═════ Task input ═════

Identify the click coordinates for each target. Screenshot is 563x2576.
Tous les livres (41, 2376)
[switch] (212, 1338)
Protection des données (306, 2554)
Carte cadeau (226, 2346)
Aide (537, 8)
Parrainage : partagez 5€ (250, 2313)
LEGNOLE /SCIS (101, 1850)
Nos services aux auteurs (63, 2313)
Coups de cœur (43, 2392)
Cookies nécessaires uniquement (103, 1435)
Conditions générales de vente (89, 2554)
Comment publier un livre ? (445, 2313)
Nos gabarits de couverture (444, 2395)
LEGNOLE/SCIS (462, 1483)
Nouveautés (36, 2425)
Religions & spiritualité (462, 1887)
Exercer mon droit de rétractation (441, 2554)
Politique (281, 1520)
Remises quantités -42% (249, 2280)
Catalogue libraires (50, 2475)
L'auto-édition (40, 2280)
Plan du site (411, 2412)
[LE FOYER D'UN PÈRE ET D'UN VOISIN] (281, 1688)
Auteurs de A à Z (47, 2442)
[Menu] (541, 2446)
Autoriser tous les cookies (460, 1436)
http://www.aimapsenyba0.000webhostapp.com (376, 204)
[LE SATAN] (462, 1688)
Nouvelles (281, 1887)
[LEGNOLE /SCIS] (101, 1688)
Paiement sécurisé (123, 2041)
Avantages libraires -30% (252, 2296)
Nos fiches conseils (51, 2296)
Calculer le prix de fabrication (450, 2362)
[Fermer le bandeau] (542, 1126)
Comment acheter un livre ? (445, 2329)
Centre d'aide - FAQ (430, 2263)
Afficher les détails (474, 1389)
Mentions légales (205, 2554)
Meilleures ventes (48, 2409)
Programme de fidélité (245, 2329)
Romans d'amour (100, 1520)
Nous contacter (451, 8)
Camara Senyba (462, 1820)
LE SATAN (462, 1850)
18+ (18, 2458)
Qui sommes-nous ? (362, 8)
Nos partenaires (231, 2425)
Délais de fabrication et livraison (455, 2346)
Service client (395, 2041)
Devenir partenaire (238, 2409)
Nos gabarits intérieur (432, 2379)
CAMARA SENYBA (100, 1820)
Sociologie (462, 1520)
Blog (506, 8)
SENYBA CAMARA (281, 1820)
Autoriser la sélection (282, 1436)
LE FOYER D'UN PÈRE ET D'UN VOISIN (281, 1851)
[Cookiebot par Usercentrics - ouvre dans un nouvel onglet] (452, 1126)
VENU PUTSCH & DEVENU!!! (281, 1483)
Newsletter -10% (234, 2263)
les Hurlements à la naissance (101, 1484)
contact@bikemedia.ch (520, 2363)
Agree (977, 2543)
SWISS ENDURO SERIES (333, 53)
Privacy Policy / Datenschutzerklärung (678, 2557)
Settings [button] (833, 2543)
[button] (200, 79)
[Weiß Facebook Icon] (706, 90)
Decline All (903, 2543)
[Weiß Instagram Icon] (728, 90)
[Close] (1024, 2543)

═════

Your instructions: Lines holding the word "PÈRE" are the answer; copy every one from the records above.

Reply:
[LE FOYER D'UN PÈRE ET D'UN VOISIN] (281, 1688)
LE FOYER D'UN PÈRE ET D'UN VOISIN (281, 1851)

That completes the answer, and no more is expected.